*Illustration by Harry Campbell, from Wired
This article at Wired on the evolution of office space and many of the comments it received affirmed for me again that the workplace is shackled by policies and practices that continue to interfere with the growth and achievement of American organizations.
There are many reasons for this, but I think these two are dominant:
- The workspace is planned and managed by a group of people who are measured by the cost of their operation to the organization.
- Organizational hierarchies, exhibited in workspace footprints, perpetuate the desire for and the demand for personal space that has nothing to do with the work we do.
I remember the first time I acted as an agent, of sorts, for a facilities group. Designing a major corporate headquarters facility a couple of decades ago, we engaged in a discussion of concepts and approaches to the design of the staff workspaces. The "breakthrough" idea promoted by the client's facilities leadership was "one size fits all." With legacy information about the hassles and costs of moving staff in an increasingly dynamic business context, thy argued that all workstations should be the same size, enabling "box moves" whenever relocating staff, and therefore saving considerable dollars in the management of the physical workplace.
What is interesting in looking back on this is the realization that we were being uniquely thoughtful about the spaces and places where the technical work of the organization was being done, but designing the places where people did most of their work without consideration of the nature of that work. The organization, like almost any modern corporation, had a significant diversity of staff disciplines and roles. The space we planned for them were, however, homogenous and generalized, failing to account for differences between accounting and engineering, between design and project management, between concept development and purchasing.
In another aspect of current practice, it is difficult to recall organizations whose workplace planning standards do not have at least a dozen different space allocations and other considerations associated with title. While these standards have some consideration for the differences in work modes between different classifications of people, they make no differentiation for different disciplines in those classifications. So again, if I am of a rank in an organization my workstation is assigned without consideration of my role as a designer, accountant, manager, engineer, code writer, etc.
And, since space is associated with hierarchy, and space and place are the most visible manifestations of recognition in the workplace, then I tend to make advancement my objective and use the tools and techniques of advancement as my guide to the work that i do. In other words, the key mission and goals of the organization may be sacrificed to mediocre achievement as the employees of the organization work to individual goals before the good of customers and clients of the organization.

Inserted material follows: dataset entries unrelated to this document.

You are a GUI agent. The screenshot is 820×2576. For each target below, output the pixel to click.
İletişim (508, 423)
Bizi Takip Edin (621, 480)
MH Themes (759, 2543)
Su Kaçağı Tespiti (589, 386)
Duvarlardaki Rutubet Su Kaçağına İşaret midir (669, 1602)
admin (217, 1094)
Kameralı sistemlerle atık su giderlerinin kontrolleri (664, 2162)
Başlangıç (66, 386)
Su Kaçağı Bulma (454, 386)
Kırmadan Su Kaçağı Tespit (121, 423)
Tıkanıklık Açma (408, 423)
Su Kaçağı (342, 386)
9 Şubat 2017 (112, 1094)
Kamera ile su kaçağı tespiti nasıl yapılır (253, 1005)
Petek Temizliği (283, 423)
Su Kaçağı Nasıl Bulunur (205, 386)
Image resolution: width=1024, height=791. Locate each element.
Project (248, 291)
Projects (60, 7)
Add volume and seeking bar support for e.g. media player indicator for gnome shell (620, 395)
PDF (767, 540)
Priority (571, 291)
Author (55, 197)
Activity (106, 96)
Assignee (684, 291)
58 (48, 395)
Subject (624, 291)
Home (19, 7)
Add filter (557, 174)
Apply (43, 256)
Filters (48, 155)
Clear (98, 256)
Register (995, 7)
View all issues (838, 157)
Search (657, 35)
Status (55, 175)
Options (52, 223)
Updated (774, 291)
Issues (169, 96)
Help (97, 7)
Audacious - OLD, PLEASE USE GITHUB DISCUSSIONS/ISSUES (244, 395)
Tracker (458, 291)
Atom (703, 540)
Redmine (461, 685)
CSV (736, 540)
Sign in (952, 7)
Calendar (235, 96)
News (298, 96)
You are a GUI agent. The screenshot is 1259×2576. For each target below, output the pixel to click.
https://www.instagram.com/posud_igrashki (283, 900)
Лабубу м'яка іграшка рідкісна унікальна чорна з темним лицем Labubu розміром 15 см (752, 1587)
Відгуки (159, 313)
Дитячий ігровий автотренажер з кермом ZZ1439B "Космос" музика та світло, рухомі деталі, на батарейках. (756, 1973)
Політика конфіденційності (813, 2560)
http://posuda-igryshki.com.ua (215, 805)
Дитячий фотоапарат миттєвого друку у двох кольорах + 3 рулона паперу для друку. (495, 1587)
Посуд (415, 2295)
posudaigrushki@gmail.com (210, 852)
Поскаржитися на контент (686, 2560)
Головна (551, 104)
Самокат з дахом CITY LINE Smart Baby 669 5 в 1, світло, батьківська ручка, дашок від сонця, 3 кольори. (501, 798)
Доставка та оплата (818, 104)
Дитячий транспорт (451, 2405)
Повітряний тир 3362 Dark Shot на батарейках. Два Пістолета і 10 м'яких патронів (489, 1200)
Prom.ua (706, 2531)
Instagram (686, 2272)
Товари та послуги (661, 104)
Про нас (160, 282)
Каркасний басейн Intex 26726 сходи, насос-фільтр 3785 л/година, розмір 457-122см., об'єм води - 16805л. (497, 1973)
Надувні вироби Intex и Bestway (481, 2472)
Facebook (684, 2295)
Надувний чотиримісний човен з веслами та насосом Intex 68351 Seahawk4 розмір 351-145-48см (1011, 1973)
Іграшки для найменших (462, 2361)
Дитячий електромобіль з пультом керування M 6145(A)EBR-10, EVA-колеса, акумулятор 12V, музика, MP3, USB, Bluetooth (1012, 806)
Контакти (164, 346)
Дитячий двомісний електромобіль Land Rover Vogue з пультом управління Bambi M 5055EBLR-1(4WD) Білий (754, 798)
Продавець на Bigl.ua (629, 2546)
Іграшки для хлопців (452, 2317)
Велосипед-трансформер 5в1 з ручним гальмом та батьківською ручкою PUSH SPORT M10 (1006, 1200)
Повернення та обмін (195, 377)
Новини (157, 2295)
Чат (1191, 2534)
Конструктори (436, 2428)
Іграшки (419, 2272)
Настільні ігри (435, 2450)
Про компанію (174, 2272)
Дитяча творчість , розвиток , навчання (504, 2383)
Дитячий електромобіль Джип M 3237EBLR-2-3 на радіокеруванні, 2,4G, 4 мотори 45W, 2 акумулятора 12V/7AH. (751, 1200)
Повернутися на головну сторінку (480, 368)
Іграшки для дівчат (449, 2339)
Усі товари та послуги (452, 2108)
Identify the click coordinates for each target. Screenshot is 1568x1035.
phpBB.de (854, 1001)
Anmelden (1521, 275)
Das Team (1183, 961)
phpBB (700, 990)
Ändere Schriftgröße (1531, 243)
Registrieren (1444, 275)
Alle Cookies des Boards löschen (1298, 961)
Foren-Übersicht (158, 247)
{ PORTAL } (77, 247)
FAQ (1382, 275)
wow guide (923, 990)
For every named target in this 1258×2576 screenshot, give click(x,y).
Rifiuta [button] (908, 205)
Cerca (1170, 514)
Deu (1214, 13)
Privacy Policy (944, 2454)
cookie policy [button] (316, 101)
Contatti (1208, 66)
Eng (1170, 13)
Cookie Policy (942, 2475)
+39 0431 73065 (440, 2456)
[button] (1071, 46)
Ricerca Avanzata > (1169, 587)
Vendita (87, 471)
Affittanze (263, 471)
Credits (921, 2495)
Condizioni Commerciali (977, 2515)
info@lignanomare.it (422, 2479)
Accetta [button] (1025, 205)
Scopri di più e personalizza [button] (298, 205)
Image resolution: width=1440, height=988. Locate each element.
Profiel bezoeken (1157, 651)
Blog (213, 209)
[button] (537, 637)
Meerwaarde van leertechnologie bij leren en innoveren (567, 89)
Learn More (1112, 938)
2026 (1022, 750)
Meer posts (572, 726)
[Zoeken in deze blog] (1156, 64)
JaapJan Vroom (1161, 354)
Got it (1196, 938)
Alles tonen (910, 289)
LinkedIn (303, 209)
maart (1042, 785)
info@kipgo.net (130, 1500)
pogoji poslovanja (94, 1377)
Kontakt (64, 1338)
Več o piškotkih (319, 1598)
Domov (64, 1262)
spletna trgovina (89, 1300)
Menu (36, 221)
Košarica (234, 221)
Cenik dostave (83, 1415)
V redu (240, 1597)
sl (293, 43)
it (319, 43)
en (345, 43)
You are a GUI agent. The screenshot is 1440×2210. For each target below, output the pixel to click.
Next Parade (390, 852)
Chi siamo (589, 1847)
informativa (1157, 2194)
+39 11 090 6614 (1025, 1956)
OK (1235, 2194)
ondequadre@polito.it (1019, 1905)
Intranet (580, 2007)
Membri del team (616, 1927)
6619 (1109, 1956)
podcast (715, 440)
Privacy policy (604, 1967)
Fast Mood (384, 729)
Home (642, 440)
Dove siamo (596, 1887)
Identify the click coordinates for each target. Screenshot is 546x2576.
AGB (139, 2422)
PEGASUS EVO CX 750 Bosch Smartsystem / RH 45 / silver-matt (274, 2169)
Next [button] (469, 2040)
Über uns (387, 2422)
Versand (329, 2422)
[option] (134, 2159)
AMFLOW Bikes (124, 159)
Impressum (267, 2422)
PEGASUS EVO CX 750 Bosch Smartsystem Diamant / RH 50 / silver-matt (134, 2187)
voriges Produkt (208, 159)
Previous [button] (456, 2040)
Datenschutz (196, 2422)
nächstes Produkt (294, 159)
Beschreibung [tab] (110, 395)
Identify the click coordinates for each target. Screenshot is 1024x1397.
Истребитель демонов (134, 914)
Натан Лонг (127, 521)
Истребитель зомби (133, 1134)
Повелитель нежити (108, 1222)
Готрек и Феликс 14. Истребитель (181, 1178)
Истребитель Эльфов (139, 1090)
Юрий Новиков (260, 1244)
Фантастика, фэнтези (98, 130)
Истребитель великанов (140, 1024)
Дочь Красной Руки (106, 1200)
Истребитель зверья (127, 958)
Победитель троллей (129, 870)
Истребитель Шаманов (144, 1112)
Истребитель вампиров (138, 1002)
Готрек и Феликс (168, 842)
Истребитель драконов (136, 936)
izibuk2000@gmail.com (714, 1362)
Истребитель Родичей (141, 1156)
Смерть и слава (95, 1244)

So the illustration and categorization that appeared in the Wired article is a reminder of the issues and considerations in modern office planning and design. The title, referencing how the form of the workplace "reflects changing attitudes toward work," might more accurately be titled, "how work attitudes are shaped by the form of the office." I think that where form is a given before the work of the organization is deeply understood, then the design of the workspace may have the implication of expressing the organization's purpose and values incorrectly and diverting the attention of those who work there from the achievement of better things.
I offer a couple of suggestions on the way to better approaches to planning and design---
- There is now a very good body of research, information and evidence to empower in-house facilities managers to engage the C-suite in a discussion and exploration of the positive and direct impact that good workplace design can have on the performance of the organization and the people in the organization. This can then lead to the use of better planning tools, identification of better measurables in planning and implementation, the development of better programs and the achievement of design that motivates and support performance.
- Try aligning the formal lexicon of the workspace with the values lexicon of the organization. Inversely, if your objective is "innovation," how does a space assignment to "vice president" make sense? Observe what effective people in the organization do, and generate space typologies around those activities. What for example, are the typologies that support "collaborating" or "socializing" or "focusing"? Develop some initial concepts based on observations and analysis, try them out in a pilot project, adjust them from what you learn. Then start measuring the growth of the organization.